* **Assignment**
In the entries that follow, the line with "The width and height of the screenshot is (457, 289)." opens the range and the line with "Viewport: 895px width, 689px height." closes it; repeat that range exactly, both lines included.

* **Collected data entries**

┌────────

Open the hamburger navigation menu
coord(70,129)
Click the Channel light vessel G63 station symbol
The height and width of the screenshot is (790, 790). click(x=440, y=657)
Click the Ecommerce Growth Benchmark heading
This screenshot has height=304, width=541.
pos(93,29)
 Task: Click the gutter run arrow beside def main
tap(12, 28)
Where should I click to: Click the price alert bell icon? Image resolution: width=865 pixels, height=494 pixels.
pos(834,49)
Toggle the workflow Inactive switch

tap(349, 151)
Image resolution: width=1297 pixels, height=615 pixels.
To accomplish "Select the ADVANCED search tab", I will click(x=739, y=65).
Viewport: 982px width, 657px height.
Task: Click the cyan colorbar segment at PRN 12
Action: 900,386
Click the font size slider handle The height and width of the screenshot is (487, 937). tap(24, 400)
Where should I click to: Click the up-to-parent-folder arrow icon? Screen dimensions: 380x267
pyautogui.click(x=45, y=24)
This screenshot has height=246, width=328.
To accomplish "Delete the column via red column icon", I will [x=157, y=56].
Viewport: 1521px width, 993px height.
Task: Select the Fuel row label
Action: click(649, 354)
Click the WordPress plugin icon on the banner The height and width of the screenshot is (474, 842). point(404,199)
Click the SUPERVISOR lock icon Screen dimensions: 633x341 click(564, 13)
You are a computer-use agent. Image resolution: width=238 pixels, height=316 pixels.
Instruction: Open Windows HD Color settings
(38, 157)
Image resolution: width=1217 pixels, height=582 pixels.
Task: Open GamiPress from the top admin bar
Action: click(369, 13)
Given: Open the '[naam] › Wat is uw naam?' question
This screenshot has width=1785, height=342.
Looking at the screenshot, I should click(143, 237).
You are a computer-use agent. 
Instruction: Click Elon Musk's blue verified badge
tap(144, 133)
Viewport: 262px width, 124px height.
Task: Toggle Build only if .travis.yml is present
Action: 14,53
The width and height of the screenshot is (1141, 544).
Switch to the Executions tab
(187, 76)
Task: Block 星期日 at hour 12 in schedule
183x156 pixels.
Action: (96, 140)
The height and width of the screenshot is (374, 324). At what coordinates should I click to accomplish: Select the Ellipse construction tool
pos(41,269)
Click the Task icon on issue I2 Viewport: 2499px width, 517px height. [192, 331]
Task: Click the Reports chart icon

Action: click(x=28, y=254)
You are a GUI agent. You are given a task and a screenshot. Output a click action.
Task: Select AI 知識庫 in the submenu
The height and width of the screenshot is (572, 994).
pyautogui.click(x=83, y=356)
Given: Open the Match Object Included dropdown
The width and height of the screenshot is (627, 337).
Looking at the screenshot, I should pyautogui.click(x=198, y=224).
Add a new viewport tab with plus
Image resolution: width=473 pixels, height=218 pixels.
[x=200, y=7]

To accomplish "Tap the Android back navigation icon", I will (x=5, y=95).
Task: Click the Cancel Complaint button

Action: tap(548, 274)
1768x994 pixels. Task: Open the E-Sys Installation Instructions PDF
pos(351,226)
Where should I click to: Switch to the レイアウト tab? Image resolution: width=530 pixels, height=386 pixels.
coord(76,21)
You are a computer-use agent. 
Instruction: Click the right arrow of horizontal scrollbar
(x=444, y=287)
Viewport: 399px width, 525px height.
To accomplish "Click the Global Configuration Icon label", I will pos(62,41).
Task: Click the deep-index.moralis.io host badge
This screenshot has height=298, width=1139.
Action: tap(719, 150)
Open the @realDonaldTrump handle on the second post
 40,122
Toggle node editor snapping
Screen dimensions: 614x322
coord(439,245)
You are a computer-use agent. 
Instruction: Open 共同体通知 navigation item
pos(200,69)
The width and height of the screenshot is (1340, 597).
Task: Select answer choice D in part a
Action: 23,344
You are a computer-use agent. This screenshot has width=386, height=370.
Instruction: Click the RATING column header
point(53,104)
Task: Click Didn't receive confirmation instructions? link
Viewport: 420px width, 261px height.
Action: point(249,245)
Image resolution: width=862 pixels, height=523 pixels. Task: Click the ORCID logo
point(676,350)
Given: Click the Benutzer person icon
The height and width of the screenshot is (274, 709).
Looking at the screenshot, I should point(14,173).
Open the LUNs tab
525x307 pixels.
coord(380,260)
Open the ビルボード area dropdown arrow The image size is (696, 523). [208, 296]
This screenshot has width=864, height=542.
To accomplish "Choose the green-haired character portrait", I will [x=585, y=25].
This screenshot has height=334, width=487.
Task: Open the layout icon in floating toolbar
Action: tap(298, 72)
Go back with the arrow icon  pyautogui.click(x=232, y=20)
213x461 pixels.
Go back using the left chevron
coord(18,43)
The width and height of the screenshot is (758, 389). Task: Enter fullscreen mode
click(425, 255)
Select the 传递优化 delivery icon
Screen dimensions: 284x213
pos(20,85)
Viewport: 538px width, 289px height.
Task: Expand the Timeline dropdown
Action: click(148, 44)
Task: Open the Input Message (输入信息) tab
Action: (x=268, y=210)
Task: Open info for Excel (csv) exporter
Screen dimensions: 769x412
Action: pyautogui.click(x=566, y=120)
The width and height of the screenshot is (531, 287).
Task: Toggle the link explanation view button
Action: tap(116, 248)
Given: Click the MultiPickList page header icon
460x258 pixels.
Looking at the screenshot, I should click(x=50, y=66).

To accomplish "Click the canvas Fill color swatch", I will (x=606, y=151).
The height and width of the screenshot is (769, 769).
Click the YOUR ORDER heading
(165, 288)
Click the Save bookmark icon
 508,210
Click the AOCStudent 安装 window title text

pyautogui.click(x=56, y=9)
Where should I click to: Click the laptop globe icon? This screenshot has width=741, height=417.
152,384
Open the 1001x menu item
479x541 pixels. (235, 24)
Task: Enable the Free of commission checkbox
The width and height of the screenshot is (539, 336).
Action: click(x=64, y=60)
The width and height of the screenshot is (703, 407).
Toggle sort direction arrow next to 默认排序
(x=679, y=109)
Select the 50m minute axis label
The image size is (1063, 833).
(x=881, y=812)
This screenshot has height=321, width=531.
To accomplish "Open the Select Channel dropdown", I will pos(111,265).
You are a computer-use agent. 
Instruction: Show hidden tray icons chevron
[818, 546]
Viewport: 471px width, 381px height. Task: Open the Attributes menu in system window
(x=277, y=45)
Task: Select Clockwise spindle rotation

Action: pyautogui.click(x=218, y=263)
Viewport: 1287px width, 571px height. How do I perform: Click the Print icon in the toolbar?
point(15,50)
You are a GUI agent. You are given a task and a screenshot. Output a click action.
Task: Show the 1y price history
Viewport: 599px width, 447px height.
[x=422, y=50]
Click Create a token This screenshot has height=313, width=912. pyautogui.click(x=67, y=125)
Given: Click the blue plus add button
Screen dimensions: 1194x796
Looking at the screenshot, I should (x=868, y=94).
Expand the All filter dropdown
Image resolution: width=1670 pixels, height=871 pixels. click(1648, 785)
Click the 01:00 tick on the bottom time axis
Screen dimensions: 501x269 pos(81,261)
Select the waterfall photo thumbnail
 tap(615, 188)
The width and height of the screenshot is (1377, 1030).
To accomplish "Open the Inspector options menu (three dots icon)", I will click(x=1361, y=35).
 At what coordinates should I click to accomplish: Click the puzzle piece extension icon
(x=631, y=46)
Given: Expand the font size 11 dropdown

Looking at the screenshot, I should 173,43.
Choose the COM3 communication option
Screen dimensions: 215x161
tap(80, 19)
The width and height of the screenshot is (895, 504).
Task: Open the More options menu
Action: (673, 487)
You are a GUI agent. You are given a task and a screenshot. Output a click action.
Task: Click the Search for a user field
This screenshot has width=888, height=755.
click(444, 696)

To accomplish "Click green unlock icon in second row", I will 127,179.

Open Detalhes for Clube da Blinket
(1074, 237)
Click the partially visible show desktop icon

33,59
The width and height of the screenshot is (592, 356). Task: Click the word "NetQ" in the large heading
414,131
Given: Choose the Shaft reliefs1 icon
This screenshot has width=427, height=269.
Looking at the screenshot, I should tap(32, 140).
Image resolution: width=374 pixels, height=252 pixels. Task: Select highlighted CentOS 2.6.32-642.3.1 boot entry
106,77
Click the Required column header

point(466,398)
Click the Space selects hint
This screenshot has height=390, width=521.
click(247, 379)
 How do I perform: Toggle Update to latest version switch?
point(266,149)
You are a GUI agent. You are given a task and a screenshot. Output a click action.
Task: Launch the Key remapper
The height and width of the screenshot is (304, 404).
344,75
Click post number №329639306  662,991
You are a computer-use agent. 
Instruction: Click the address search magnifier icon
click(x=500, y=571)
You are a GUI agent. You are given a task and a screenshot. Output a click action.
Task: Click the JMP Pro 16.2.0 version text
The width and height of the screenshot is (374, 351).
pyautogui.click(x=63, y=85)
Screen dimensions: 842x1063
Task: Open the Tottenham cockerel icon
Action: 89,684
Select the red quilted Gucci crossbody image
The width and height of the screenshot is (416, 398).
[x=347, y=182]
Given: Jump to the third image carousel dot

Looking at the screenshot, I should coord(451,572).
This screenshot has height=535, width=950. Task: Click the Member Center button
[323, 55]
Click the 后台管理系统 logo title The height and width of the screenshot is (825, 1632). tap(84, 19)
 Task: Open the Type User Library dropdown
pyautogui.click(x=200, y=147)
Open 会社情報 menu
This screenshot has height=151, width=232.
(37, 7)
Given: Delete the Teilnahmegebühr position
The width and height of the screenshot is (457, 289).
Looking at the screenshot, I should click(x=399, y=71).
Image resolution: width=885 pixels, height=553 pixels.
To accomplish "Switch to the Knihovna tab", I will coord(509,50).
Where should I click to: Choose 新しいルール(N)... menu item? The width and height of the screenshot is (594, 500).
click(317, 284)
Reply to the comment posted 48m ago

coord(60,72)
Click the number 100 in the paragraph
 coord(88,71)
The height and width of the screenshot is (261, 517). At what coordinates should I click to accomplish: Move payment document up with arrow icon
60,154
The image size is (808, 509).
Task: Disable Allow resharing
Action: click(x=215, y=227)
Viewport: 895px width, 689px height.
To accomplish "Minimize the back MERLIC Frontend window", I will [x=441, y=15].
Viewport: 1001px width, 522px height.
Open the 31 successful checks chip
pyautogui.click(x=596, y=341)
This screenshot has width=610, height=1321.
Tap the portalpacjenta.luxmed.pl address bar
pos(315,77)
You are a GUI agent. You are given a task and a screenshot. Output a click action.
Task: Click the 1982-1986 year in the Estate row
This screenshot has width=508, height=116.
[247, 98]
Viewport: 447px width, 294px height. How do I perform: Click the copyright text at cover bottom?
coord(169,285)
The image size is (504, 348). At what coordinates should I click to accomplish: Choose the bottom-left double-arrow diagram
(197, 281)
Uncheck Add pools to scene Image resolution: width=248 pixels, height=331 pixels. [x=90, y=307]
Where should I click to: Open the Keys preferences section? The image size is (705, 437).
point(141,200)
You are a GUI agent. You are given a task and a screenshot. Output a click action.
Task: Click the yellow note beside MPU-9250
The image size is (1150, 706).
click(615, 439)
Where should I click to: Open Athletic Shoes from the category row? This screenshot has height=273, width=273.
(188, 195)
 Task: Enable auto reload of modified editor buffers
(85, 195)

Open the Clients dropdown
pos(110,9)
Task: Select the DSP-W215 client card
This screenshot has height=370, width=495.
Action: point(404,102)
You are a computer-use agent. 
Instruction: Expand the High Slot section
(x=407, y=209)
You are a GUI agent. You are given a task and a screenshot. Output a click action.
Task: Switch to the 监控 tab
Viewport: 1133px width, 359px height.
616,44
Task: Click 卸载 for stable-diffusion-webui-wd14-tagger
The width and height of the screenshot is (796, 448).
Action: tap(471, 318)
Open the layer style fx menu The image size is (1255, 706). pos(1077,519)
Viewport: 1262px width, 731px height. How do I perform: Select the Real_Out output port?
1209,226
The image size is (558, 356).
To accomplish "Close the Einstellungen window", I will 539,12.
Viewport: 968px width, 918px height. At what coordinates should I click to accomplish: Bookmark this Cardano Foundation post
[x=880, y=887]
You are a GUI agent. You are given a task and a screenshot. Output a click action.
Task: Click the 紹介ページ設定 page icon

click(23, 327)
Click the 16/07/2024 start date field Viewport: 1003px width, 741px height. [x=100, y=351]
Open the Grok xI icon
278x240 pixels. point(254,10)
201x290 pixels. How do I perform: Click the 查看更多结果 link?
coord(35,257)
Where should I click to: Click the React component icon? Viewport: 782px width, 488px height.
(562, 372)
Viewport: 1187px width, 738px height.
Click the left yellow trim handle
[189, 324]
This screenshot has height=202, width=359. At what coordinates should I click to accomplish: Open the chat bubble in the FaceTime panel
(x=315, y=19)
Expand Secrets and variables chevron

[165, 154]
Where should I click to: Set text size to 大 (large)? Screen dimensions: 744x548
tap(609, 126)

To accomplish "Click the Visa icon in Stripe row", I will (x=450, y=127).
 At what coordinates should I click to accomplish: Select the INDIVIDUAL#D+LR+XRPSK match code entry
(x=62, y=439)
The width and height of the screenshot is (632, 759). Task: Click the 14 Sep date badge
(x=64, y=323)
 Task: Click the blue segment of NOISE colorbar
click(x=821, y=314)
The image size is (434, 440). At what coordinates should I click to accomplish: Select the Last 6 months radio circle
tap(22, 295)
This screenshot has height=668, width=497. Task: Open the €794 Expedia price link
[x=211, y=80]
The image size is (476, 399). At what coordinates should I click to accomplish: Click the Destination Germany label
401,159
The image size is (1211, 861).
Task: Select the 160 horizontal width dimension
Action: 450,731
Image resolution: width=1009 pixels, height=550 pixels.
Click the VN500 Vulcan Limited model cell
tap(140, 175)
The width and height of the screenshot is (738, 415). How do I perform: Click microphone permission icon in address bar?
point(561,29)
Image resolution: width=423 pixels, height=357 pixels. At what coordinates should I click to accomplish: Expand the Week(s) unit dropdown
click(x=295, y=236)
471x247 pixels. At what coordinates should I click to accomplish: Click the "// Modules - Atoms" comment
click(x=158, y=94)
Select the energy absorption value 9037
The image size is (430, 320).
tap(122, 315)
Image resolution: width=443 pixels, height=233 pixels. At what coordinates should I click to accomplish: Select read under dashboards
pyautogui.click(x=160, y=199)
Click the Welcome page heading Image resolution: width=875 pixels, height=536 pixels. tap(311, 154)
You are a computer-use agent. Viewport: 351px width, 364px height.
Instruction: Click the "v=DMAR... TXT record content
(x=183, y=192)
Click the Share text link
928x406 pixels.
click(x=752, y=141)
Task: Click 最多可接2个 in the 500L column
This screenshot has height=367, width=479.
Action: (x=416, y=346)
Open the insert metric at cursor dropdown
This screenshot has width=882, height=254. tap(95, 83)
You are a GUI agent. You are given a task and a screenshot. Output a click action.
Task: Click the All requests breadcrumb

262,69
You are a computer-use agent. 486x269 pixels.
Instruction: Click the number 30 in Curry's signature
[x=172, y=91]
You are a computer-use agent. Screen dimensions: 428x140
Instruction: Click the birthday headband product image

└────────

* **Solution below**
The width and height of the screenshot is (457, 289).
Looking at the screenshot, I should click(x=399, y=71).
Image resolution: width=885 pixels, height=553 pixels.
To accomplish "Switch to the Knihovna tab", I will coord(509,50).
Where should I click to: Choose 新しいルール(N)... menu item? The width and height of the screenshot is (594, 500).
click(317, 284)
Reply to the comment posted 48m ago

coord(60,72)
Click the number 100 in the paragraph
 coord(88,71)
The height and width of the screenshot is (261, 517). At what coordinates should I click to accomplish: Move payment document up with arrow icon
60,154
The image size is (808, 509).
Task: Disable Allow resharing
Action: click(x=215, y=227)
Viewport: 895px width, 689px height.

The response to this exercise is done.